*What is asked*
Switch "Identify" to "Locate" in the part of the records that opens with the line containing "FRIDAY (257, 30)" and closes with the line containing "Småland (22, 346)". Give back only those lines, with nothing else changed.

*Material supplied*
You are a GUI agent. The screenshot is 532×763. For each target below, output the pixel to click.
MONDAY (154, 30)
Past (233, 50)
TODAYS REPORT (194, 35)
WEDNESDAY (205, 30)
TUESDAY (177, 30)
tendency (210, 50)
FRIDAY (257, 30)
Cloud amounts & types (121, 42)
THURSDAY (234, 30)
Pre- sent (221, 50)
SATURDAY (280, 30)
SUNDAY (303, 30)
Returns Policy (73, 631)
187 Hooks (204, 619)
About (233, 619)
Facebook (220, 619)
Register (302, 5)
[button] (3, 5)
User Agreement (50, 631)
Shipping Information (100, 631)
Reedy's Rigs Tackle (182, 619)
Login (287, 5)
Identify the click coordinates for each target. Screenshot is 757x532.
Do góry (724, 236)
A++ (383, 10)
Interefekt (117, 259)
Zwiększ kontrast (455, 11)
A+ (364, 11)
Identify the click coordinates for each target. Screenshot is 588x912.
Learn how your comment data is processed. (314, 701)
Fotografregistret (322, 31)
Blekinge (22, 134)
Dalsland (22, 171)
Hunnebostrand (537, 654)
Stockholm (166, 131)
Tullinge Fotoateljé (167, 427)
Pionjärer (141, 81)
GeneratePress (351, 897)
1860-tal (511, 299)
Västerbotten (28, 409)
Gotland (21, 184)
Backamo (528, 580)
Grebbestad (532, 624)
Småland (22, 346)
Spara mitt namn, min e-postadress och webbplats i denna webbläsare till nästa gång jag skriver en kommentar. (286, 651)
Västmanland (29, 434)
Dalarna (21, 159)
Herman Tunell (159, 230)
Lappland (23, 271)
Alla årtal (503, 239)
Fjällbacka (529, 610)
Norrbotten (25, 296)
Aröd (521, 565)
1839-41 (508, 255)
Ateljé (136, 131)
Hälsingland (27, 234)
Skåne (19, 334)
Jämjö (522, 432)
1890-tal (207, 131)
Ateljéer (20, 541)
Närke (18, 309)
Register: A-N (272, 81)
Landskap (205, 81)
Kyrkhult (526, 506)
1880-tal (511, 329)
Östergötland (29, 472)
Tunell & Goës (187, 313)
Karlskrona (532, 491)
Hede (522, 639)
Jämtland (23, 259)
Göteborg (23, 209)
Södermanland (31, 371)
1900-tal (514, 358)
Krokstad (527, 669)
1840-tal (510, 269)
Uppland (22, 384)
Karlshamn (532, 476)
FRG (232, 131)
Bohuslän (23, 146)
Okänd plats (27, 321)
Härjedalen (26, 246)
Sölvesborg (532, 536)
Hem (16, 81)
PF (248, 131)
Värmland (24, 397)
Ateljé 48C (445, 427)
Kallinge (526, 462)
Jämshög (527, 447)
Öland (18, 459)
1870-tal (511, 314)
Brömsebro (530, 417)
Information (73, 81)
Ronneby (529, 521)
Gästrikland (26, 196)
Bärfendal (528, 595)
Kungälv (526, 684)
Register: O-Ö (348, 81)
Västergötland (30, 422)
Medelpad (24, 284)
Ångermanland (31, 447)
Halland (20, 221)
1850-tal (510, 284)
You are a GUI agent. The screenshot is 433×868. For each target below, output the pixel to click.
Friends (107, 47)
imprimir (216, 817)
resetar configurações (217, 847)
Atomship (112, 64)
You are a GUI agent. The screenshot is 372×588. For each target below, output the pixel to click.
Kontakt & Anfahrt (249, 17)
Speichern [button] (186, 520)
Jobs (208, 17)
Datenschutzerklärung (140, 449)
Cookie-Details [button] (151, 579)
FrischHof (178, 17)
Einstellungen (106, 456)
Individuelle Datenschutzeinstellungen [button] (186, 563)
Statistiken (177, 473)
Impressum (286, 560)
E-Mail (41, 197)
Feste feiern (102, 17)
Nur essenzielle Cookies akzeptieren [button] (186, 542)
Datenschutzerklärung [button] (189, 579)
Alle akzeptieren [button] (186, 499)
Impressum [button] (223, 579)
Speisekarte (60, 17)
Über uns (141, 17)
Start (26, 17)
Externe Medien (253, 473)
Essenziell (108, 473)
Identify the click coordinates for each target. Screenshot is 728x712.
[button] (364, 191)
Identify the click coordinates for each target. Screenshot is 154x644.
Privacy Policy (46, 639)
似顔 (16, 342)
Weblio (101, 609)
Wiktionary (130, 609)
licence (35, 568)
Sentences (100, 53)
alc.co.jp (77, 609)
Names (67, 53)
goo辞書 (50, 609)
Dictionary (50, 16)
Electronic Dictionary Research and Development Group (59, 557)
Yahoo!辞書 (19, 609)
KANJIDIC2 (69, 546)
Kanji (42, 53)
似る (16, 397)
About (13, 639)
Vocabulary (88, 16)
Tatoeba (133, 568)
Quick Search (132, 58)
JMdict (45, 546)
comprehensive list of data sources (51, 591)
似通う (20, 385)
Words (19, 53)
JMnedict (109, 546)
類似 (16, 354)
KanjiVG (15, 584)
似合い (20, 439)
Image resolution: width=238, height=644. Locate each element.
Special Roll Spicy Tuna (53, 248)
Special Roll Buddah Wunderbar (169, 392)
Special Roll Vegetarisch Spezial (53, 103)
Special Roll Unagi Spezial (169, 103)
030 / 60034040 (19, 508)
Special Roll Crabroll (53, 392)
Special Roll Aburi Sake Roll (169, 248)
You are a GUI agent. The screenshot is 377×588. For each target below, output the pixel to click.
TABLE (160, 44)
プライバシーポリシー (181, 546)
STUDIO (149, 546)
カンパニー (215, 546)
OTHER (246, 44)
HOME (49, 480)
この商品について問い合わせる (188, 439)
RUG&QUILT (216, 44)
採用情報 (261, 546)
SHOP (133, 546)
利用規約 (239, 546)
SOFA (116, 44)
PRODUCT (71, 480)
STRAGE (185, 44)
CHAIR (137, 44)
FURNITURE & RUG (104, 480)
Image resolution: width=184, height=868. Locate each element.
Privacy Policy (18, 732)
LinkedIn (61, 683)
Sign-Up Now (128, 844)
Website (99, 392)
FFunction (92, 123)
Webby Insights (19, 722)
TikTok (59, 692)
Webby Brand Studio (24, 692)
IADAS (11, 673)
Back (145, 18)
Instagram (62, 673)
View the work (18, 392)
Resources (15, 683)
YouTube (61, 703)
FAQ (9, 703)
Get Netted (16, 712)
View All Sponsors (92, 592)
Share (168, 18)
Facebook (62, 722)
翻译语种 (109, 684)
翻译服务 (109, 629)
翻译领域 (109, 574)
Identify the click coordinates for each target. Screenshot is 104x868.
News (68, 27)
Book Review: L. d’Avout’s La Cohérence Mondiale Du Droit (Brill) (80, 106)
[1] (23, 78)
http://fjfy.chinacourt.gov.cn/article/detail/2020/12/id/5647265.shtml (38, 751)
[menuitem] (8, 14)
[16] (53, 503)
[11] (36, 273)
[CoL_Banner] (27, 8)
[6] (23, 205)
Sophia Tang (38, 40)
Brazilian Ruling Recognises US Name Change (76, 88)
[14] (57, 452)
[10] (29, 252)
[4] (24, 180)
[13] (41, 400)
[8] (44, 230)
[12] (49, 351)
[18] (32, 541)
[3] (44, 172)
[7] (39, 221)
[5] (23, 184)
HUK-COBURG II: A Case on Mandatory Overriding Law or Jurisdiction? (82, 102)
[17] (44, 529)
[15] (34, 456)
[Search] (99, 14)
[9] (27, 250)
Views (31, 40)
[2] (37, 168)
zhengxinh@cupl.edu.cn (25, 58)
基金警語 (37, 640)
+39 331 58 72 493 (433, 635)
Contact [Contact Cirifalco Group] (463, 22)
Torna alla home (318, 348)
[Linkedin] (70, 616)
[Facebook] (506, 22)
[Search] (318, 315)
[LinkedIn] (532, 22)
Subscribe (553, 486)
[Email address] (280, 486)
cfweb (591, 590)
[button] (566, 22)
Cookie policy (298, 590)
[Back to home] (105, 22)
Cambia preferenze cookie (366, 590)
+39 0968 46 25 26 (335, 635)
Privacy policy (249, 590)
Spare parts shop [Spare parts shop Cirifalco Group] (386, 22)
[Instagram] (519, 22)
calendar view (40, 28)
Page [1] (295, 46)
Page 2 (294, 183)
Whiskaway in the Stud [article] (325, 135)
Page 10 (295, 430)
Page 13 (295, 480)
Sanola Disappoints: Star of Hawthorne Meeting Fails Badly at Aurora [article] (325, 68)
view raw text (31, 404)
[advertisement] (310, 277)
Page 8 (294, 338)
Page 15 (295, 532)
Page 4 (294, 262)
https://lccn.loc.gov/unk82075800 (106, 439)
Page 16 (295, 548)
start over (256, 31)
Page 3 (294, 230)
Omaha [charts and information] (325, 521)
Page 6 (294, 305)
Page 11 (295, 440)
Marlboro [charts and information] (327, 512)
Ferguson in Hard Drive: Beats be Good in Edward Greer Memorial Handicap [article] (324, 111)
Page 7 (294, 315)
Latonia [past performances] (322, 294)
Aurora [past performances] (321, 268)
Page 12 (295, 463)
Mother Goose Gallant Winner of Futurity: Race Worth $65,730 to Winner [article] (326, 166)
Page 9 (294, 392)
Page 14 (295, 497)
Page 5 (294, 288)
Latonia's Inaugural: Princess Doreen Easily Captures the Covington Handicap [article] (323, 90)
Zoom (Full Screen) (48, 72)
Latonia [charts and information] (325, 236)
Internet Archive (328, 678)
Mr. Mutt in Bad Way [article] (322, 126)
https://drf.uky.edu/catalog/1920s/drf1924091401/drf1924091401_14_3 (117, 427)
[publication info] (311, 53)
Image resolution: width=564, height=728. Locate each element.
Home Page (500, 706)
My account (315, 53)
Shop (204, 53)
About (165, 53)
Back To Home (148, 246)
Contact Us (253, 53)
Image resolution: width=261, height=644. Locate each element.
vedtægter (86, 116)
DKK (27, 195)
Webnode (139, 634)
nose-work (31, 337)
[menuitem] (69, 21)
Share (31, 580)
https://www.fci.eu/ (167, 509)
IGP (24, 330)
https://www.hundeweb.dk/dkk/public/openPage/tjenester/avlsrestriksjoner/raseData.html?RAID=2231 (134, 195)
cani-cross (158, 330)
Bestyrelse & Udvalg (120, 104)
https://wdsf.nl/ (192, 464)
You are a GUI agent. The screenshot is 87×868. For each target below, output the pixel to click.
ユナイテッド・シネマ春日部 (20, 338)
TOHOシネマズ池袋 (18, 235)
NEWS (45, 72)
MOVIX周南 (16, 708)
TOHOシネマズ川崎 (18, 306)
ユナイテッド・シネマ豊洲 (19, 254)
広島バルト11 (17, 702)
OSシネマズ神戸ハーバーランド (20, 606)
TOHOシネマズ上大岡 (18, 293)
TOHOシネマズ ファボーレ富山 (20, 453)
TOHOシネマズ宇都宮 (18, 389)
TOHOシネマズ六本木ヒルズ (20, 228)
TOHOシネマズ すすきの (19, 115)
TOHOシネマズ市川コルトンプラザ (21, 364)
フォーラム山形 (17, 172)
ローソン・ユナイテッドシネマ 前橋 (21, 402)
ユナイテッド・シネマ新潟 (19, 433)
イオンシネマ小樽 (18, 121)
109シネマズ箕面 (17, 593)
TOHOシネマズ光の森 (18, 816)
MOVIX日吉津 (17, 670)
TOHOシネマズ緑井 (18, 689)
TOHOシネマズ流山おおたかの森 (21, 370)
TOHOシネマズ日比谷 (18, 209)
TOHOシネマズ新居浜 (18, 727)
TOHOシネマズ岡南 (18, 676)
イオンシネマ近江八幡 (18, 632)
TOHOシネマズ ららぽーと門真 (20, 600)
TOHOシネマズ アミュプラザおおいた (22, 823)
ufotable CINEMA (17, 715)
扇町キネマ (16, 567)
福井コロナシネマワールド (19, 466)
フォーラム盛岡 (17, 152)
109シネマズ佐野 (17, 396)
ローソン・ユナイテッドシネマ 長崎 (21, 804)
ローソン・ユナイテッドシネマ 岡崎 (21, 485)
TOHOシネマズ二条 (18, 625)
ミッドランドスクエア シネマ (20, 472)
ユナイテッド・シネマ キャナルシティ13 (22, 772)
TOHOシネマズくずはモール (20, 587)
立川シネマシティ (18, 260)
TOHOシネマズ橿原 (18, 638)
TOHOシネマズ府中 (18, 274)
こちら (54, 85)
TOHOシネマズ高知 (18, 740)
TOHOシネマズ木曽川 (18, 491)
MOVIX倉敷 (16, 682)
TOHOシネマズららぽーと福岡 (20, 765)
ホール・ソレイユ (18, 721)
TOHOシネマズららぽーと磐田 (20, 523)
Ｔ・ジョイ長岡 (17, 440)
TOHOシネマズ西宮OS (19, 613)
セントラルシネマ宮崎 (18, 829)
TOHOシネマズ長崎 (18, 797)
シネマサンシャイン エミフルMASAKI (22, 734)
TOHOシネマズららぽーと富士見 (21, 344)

*Solved exercise*
FRIDAY (257, 30)
Cloud amounts & types (121, 42)
THURSDAY (234, 30)
Pre- sent (221, 50)
SATURDAY (280, 30)
SUNDAY (303, 30)
Returns Policy (73, 631)
187 Hooks (204, 619)
About (233, 619)
Facebook (220, 619)
Register (302, 5)
[button] (3, 5)
User Agreement (50, 631)
Shipping Information (100, 631)
Reedy's Rigs Tackle (182, 619)
Login (287, 5)
Locate the click coordinates for each target. Screenshot is 757x532.
Do góry (724, 236)
A++ (383, 10)
Interefekt (117, 259)
Zwiększ kontrast (455, 11)
A+ (364, 11)
Locate the click coordinates for each target. Screenshot is 588x912.
Learn how your comment data is processed. (314, 701)
Fotografregistret (322, 31)
Blekinge (22, 134)
Dalsland (22, 171)
Hunnebostrand (537, 654)
Stockholm (166, 131)
Tullinge Fotoateljé (167, 427)
Pionjärer (141, 81)
GeneratePress (351, 897)
1860-tal (511, 299)
Västerbotten (28, 409)
Gotland (21, 184)
Backamo (528, 580)
Grebbestad (532, 624)
Småland (22, 346)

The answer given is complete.